Thursday started off in Monrovia since the FOTON was not ready for pick up as originally planned on Wednesday. The dealer told me the registration would be ready and the vehicle all set by 11am.  Along the way to the dealer, I stopped at the insurance company to finalize the policy info which took forever!  When that was done, I waited at the dealer for till about 12:30 or so.  This didn’t make me too happy but I could be sympathetic towards the dealership because they told me they spent a good deal of time arguing with the registry about what category my truck fits into (curb weight puts it in the $200 fee structure but for some reason they made them pay for a larger truck category for $300…wonder where that extra $100 went?).  The dealer was kind and didn’t charge me the extra $100 (I did get a registry receipt for $300 so I know it was actually paid).  With registration documents, receipts, and keys I was ready to go back to the insurance agent to give him his copy so the next step in the insurance process could be completed — obtaining an official insurance certificate and sticker for the windshield.  About 2 minutes down the road from the dealership (I’m driving, following Saah in the LCL vehicle so I know where I’m going), we start crossing the bridge by Providence Island and one of the final law enforcement officials on a motorcycle pulls me over.  I’ve been assured 1) I just need the registration copy and 2) as a US citizen I can drive for 90 days in Liberia without a Liberian license.  This officer was not agreeing with either. Option #1–buy him a cellphone scratch card or Option #2–park my vehicle at the police station parking lot which happens to be right beside me and pay a lot more to the commander.  All of this to say, “My bribe is smaller than my commanding officer’s bribe so go with mine.” I gave him $5 (the cost of a scratch ticket) and suddenly I’m clear to drive away.

IMG_3562
Loading steel rod at Eagle Electric

Back at the insurance agent, I waited patiently as the chipped and broken teeth in the gears of Liberian business slowly moved into place.  Getting a printout of my insurance cost summary took 25 minutes…from his computer with a printer right beside him. I was brought into the clerk’s office to pay my annual premium and suddenly the agent comes running in and says “Mr. Rossman is a good customer and I was mistaken in our rates”.   The premium dropped by $600. Figure that one out?!?!  By now, it’s nearly 2:00 and we need to go back to the LCL compound to pick up my supplies, then to Saah’s house to pick up his bags since he’d be staying in Gbarnga with me, then get over to Eagle Electric to pick up our order.  As we loaded the 72 pieces of 1/2″ steel rod (each piece 36 feet long but they’re bent in half), the tailgate paint on baby FOTON was scraped off during the process of dragging them into the truck bed. I guess this was its baptism into truck servitude.  They stuck out pretty far and we tried to counter-balance the weight by loading everything else in our order on top of the end closest to the truck cab. We didn’t leave Eagle Electric until after 4:30. The clouds were getting darker so Saah wanted to stop at his brother’s to get a tarpaulin. Every bump we hit made the steel rod pivot violently on the tailgate fulcrum, causing the load proximate to the cab to nearly catapult from the truck bed.  This went on for over 3 hours as we motored north to Gbarnga.
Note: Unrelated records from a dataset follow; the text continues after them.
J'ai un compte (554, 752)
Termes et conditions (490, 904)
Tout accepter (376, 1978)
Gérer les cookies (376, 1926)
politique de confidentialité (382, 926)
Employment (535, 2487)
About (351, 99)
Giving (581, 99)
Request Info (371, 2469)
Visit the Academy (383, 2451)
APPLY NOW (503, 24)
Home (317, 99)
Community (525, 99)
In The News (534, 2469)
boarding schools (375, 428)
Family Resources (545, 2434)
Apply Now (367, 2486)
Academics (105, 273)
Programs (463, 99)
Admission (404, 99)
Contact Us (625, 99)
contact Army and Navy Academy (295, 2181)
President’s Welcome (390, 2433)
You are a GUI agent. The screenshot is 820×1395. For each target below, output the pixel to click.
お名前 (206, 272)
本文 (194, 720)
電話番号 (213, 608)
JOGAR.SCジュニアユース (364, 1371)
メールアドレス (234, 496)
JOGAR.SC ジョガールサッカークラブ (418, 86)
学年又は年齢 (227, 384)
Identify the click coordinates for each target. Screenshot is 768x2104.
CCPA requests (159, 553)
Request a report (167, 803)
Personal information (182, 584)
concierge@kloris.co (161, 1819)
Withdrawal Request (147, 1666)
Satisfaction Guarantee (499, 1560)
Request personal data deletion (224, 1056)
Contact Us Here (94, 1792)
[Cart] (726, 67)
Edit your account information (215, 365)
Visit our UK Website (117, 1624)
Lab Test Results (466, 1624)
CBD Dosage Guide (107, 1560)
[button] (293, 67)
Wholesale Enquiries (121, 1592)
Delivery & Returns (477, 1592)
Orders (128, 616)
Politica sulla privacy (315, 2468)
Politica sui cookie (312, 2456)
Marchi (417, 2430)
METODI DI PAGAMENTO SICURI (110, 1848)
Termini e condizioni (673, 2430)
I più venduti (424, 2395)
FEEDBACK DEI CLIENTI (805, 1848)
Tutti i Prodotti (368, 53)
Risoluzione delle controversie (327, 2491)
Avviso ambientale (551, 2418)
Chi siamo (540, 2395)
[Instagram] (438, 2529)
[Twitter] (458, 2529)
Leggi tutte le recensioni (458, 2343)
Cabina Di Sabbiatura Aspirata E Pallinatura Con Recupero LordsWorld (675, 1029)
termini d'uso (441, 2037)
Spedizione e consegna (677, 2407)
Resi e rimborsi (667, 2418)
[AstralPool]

Along countless potholes, the Gbarnga Hwy has numerous check points (where police stop drivers to check vehicles–I mean–take bribes). At one of these nuisance stops, we needed to hand over our registration documents once again.  This time, we were waved on without a financial transaction.  During this first FOTON expedition, I noticed the speedometer and odometer were not working…no wonder I was getting 120 mpg! When we finally pulled into my Phebe guesthouse around 8:30pm, I was exhausted from keeping my muscles tightly flexed (massive as they are) to keep from jumping out of my seat every time the steel rod nearly jumped out of the truck.  I was ready for bed but there was a new guest at the guesthouse that I needed to get acquainted with.  I tried not to be rude so I chatted for a while then just had to get to bed, especially since I needed to be up at 5:45am to get over to the work site where Sam had reached the limits of his supplies, assuming I would be back Wednesday.